The ink composition contains 0.1 to 3.0 mass % of an acetylene-based surfactant having an HLB value of 3.0 to 8.0,
the ink composition contains 0.1 to 20 mass% of a water-soluble organic solvent having a boiling point of 60 to 200°C as the water-soluble organic solvent (excluding cases where 1-butanol or isobutanol is contained), and the water-soluble organic solvent contains a polyhydric alcohol and/or a lower alkyl ether of a polyhydric alcohol;
The aqueous urethane resin in the aqueous urethane resin emulsion contains an acrylic resin portion.
A water-based flexographic printing ink composition for reverse printing films. It contains pigment, water-based urethane resin emulsion, surfactant, water-soluble organic solvent, and water.

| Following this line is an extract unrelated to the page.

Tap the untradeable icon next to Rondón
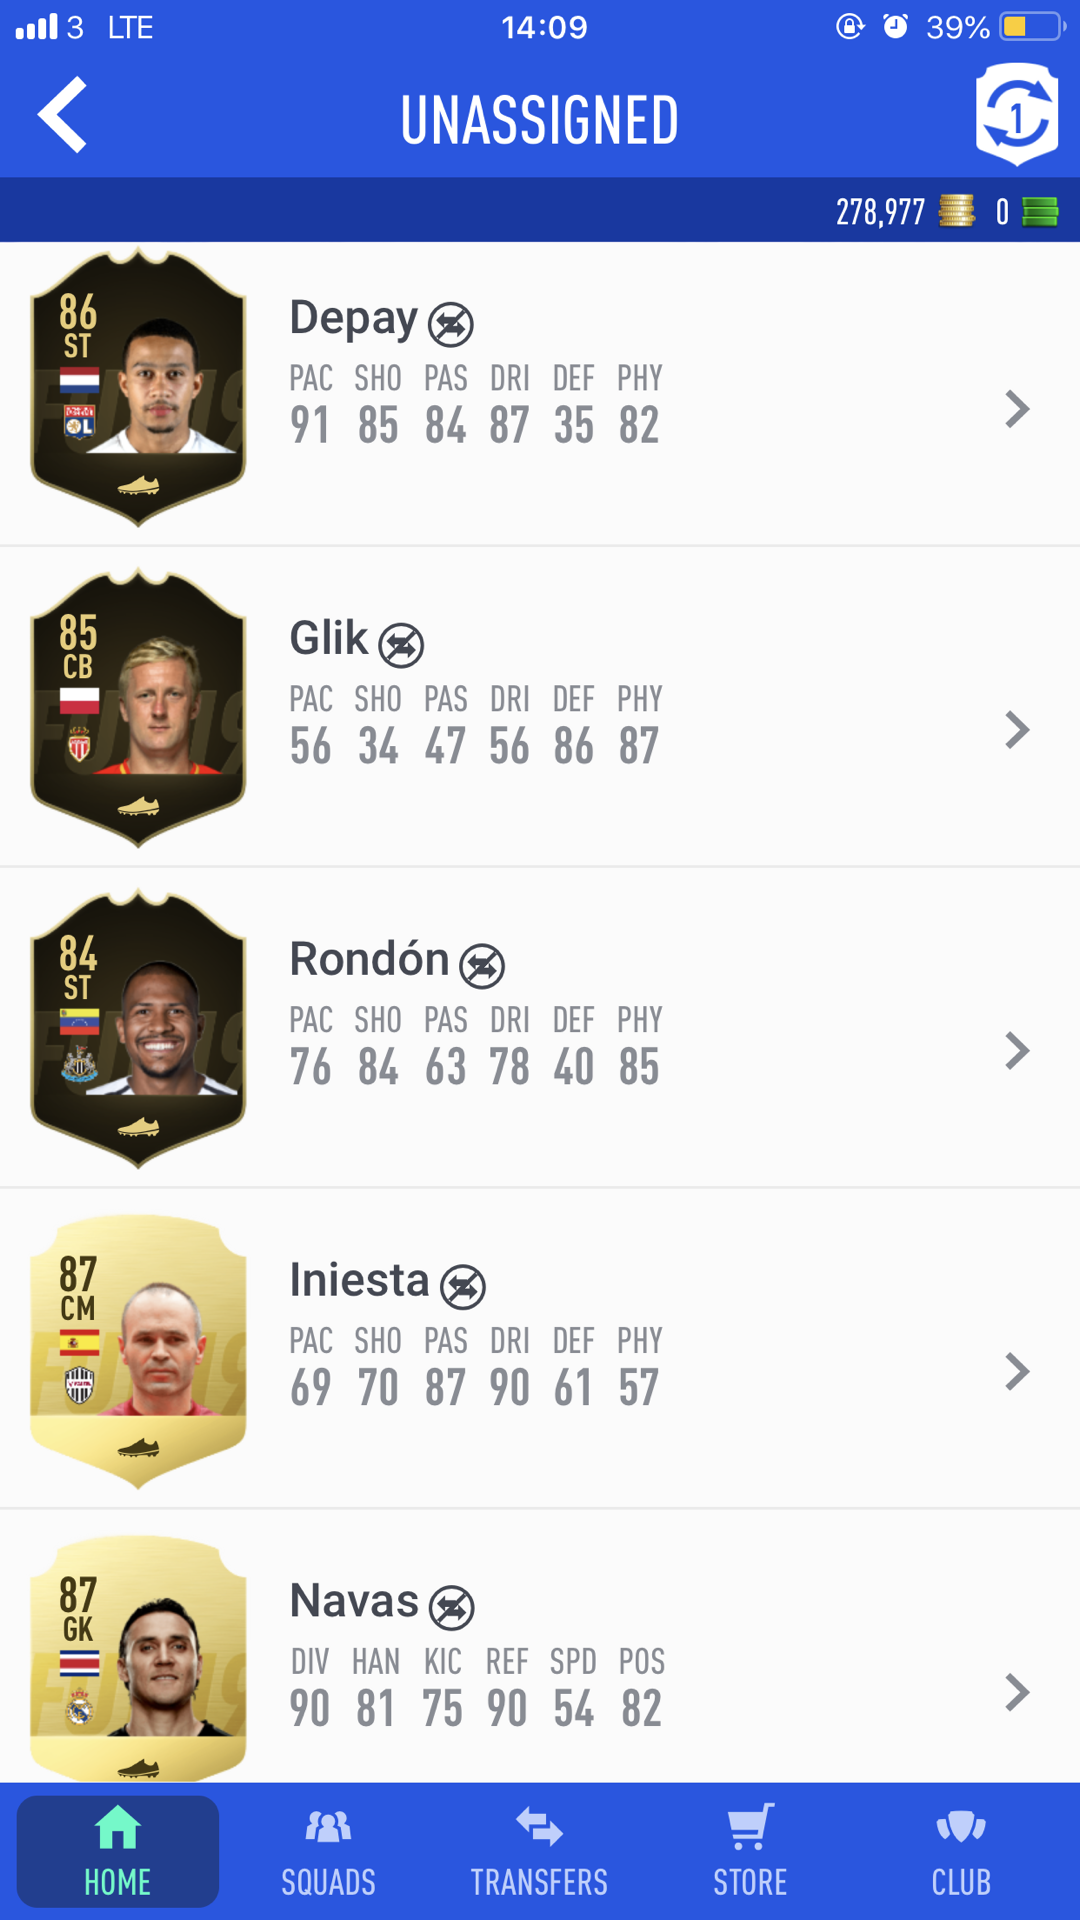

The ink composition contains 0.1 to 3.0 mass % of an acetylene-based surfactant having an HLB value of 3.0 to 8.0,
the ink composition contains, as a water-soluble organic solvent, a water-soluble organic solvent having a boiling point of 60 to 200°C in an amount of 0.1 to 20 mass%, and the water-soluble organic solvent contains a polyhydric alcohol and/or a lower alkyl ether of a polyhydric alcohol;
The aqueous urethane resin in the aqueous urethane resin emulsion is a resin obtained by reacting a urethane prepolymer, which is a reaction product of an organic diisocyanate compound and a polymeric diol compound, with a chain extender containing glycols or aliphatic or alicyclic diamines.
A water-based flexographic printing ink composition for reverse printing films. The water-based flexographic printing ink composition for reverse printing film according to claim 1 or 2, which contains an alkali-soluble water-soluble resin. The aqueous flexographic printing ink composition for reverse printing film according to claim 3, wherein the alkali-soluble water-soluble resin is an acrylic resin. The aqueous flexographic printing ink composition for reverse printing film according to any one of claims 1 to 4 further contains a carbodiimide-based curing agent and/or an aziridine-based curing agent. The aqueous flexographic printing ink composition for reverse printing film according to any one of claims 1 to 5, wherein the polyhydric alcohol is one or more selected from the group consisting of ethylene glycol and propylene glycol, and the lower alkyl ether of the polyhydric alcohol is one or more selected from the group consisting of ethylene glycol monomethyl ether, ethylene glycol monoisopropyl ether, ethylene glycol monobutyl ether, ethylene glycol monoisobutyl ether, diethylene glycol monomethyl ether, propylene glycol monomethyl ether, propylene glycol monopropyl ether, dipropylene glycol monomethyl ether, diethylene glycol dimethyl ether, diethylene glycol methyl ethyl ether, and diethylene glycol diethyl ether.